**TAREFAS A FAZER**
- a) Segundo o texto sobre o reaquecimento ao intervalo, em quantos jogadores profissionais de futebol se baseou o estudo de Edholm, Krustrup e Randers (2015)?
- b) Prossiga com o texto sobre o reaquecimento ao intervalo a partir da última frase apresentada.

**TEXTO DA PÁGINA**
▬▬▬▬▬▬

Figura 2. Reaquecimento ao intervalo do jogo (fonte: fotballviten.no).

Mais recentemente, Edholm, Krustrup e Randers (2015) investigaram os efeitos agudos da prática de reaquecimento ao intervalo na performance e nos padrões de movimento de 22 jogadores profissionais de futebol em dois jogos competitivos. O protocolo utilizado foi semelhante ao anteriormente referido: num jogo competitivo, os jogadores fizeram a tradicional Recuperação Passiva (RP); no outro jogo, efetuaram Exercícios de Baixa Intensidade (EBI) no período de intervalo. As evidências foram ainda mais contundentes. Após o intervalo, os desempenhos em atividades de sprint e de salto sofreram decréscimos significativos de 2.6% e 7.6%, respetivamente, no grupo RP; no grupo EBI, a atividade de sprint não se alterou e a deterioração da capacidade de salto quedou-se pelos 3.1%. Nos primeiros 15 minutos da 2.ª parte, o grupo que cumpriu reaquecimento (EBI) realizou uma menor distância em corrida de alta intensidade na fase defensiva do jogo, apresentando também uma maior percentagem de posse de bola.

De uma forma geral, as evidências científicas indicam que a estratégia de reaquecer/reativar no período de intervalo induz efeitos positivos em atividades musculares básicas como correr em velocidade ou saltar no reinício do jogo, quanto mais não seja pelo atenuar dos efeitos adversos decorrentes do decréscimo significativo da temperatura muscular. Para além disso, o próprio desempenho coletivo das equipas tende a melhorar, através do acréscimo do tempo passado em posse de bola (fase ofensiva) e da redução do dispêndio energético associado a atividades de alta intensidade na fase defensiva do jogo. Finalmente, o reaquecimento muscular ao intervalo é altamente recomendado como método de prevenção para o elevado risco de lesão documentado nos primeiros 20 minutos da 2.ª parte do jogo de futebol (Russell, West, Harper, Cook, e Kilduff, 2015).

▬▬▬▬▬▬

**REGISTOS FORNECIDOS**
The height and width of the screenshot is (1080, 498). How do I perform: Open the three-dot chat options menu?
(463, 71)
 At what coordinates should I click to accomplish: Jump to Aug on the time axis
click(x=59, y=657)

▬▬▬▬▬▬

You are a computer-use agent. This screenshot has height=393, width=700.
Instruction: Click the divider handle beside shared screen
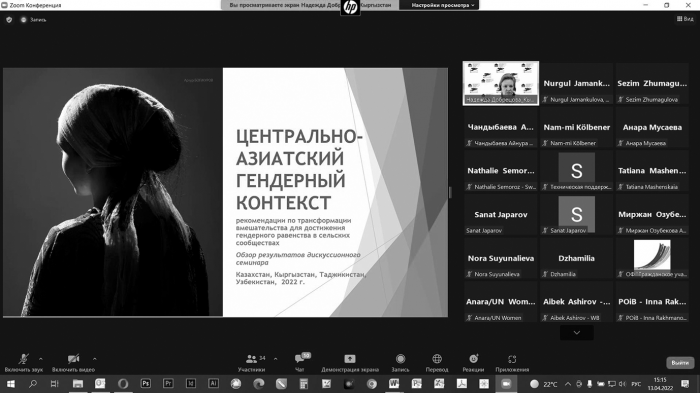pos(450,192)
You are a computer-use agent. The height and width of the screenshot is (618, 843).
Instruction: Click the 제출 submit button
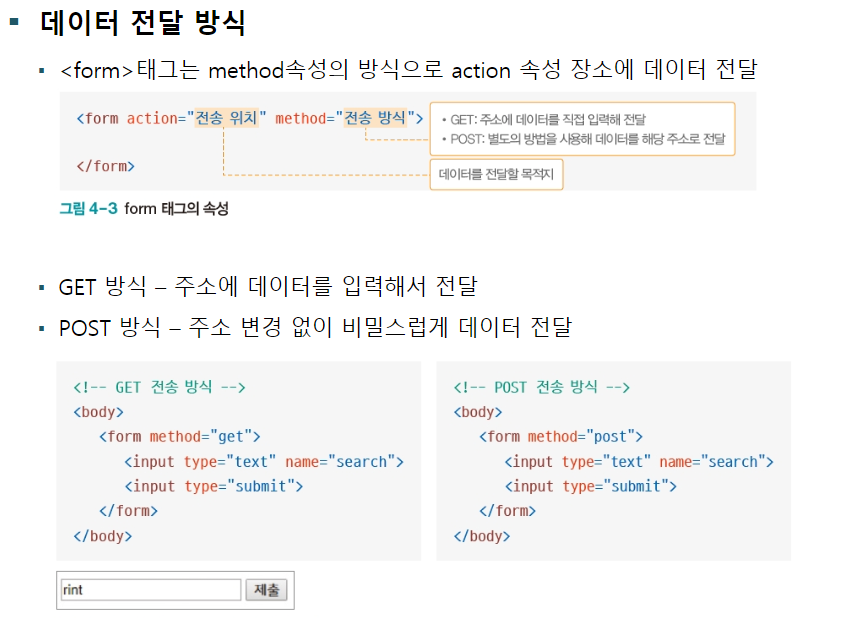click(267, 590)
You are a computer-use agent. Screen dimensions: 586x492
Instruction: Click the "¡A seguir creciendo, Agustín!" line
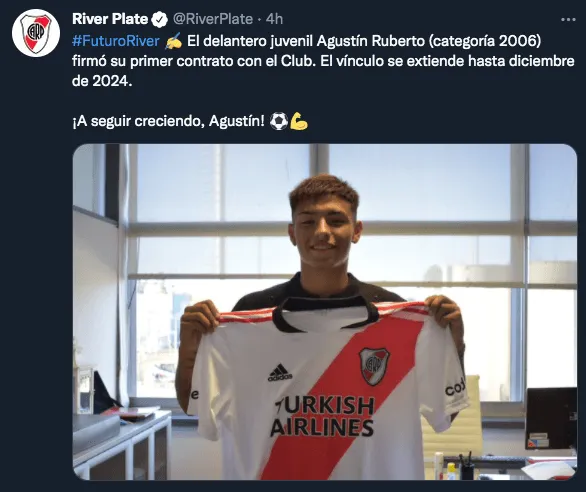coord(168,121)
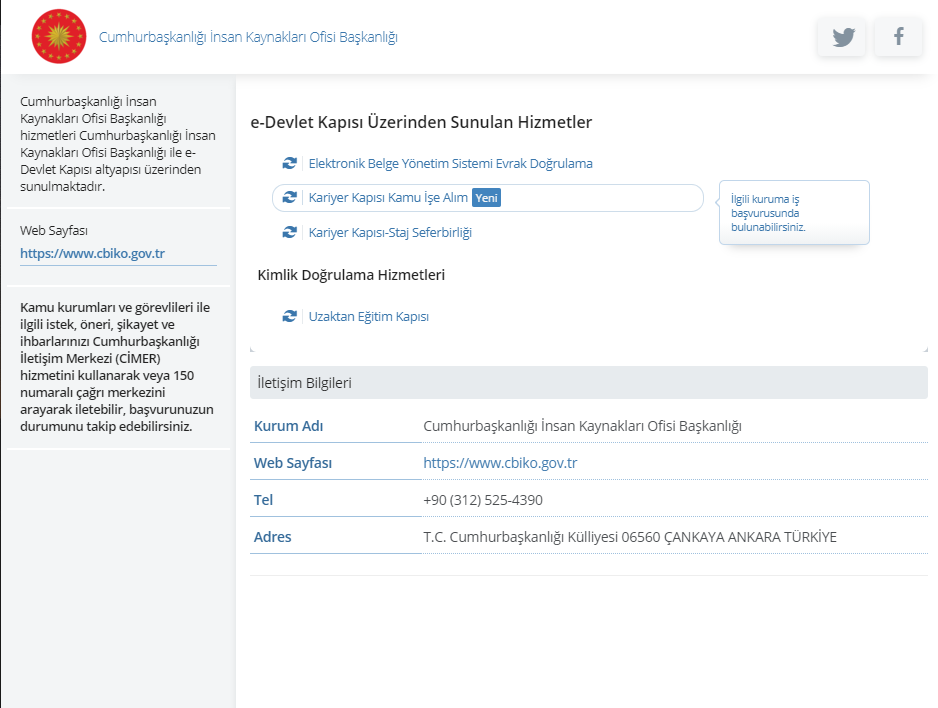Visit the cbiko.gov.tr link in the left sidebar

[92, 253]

▬▬▬▬▬▬

**RESPOSTAS POR ORDEM**
- a) Em 22 jogadores profissionais de futebol.

- b)
Factos são factos e a ciência abona a favor das equipas técnicas que adotam a estratégia de reaquecer/reativar nos instantes prévios ao início da 2.ª parte. Ao ignorar a informação disponível, e nos mantermos fieis às práticas tradicionais de proceder a reforços e correções de natureza estratégico-tática e/ou apelar à «atitude» e à competitividade dos jogadores, estamos a negligenciar um período relevante para preparar, funcional e metabolicamente, a individualidade e o grupo para o recomeço do jogo. Afinal, dois ou três minutos podem ser muito mais determinantes para o sucesso em competição do que intuitivamente poderíamos imaginar.

Referências
Edholm, P., Krustrup, P., & Randers, M. B. (2015). Half-time re-warm up increases performance capacity in male elite soccer players. Scandinavian Journal of Medicine & Science in Sports, 25(1), e40–e49. doi: 10.1111/sms.12236
Mohr, M., Krustrup, P., Nybo, L., Nielsen, J. J., & Bangsbo, J. (2004). Muscle temperature and sprint performance during soccer matches – Beneficial effect of re-warm-up at half-time. Scandinavian Journal of Medicine & Science in Sports, 14, 156–162. doi: 10.1046/j.1600-0838.2003.00349.x

Russell, M., West, D. J., Harper, L. D., Cook, C. J., & Kilduff, L. P. (2015). Half-time strategies to enhance second-half performance in team-sports players: A review and recommendations. Sports Medicine, 45(3), 353– 364.